Oh, I did have some recursions when computing the bit used to represent a given integer number and some for Coord-ID conversion. The advantage of recursion is that it suits more cases and dimensional requirements, making the implementation more clean and elegant (since it's unified for any given case and dimension numbers). It's doable if we do want to change to a non-recursion version. The drawback could be that we may need separate implementations for different cases, like 2D and 3D. (well, now we don't support any other instances than 3D, but we may do later). I can do whichever you prefer.

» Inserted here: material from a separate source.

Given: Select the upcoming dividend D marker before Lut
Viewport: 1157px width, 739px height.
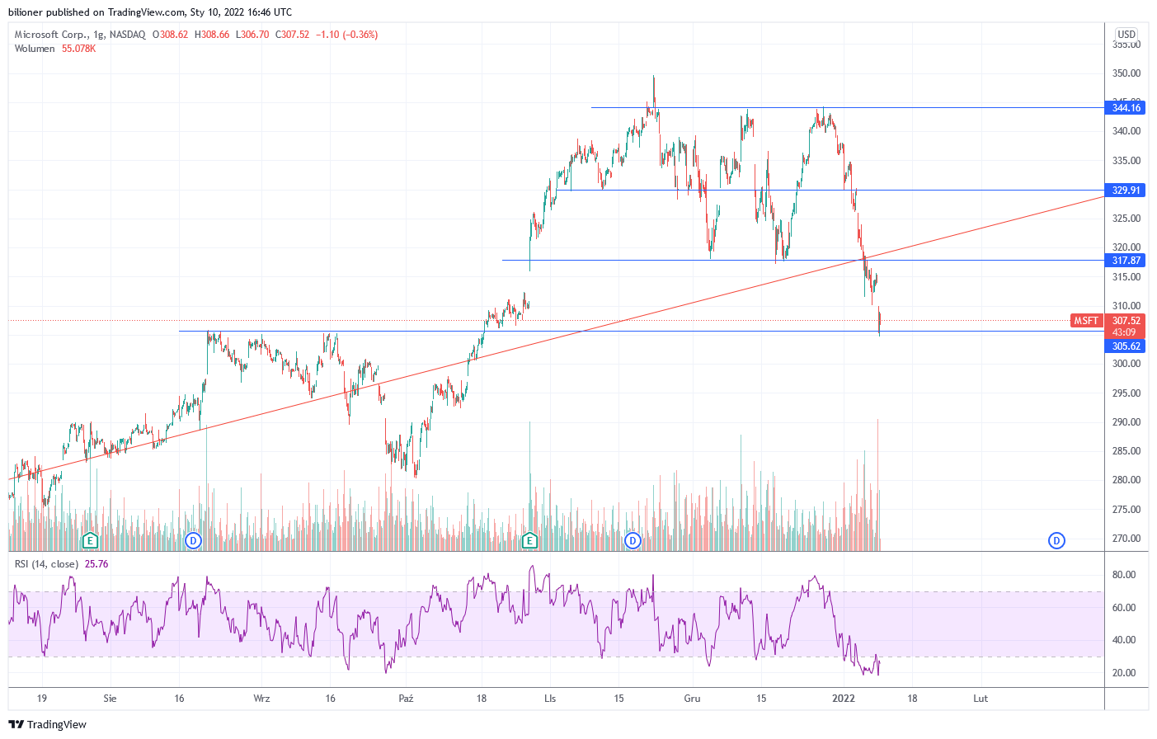Looking at the screenshot, I should point(1056,541).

YuxingQiu avatar Jun 14 '22 19:06 YuxingQiu

@junghans any ideas here on the unrecognized argument oversubscribe MPI errors?

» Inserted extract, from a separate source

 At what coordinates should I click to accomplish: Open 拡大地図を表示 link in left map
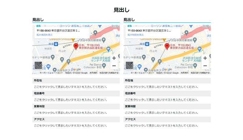pos(44,35)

streeve avatar Jun 17 '22 15:06 streeve

@junghans any ideas here on the unrecognized argument oversubscribe MPI errors?

It looks like for some reason the mpi coming with the dpcpp doesn't support that argument...

junghans avatar Jun 17 '22 15:06 junghans

@junghans I switched to only run dpcpp with one rank and now it can't even find the exe..

streeve avatar Jun 20 '22 19:06 streeve

@junghans I switched to only run dpcpp with one rank and now it can't even find the exe..

Do we need the full path here: https://github.com/ECP-copa/Cabana/blob/290d1aafe65f5febcba245f62788aa8ef5dc2bbe/cmake/test_harness/test_harness.cmake#L94

${_target} -> ${CMAKE_CURRENT_BINARY_DIR}/${_target}

junghans avatar Jun 21 '22 15:06 junghans

@streeve I have been having a tough time with SYCL compiles for Cabana - I think the compiler install on our nodes doesn't include some needed tools. (Fails even when I include those tools in $PATH...)

Here I have pushed an untested fix. Basically, heFFTe recommends using a sycl::queue with this backend. (see https://bitbucket.org/icl/heffte/src/master/examples/heffte_example_sycl.cpp)

sfogerty avatar Jun 30 '22 18:06 sfogerty

@steverangel similar idea here, but different failures with the CPU SYCL build

streeve avatar Aug 04 '22 20:08 streeve

@streeve Is it intentional that the CI is enabling both Heffte_ENABLE_ONEAPI=ON and Heffte_ENABLE_MKL=ON for the CI matrix value Heffte_MKL_ONEAPI?

In any case, the CI has found an issue in our FFT defaults when both MKL and ONEAPI are enabled. I'm trying to thing how we would want to handle that - which backend we should set as default, or whether we can easily support compiling for both options at the same time.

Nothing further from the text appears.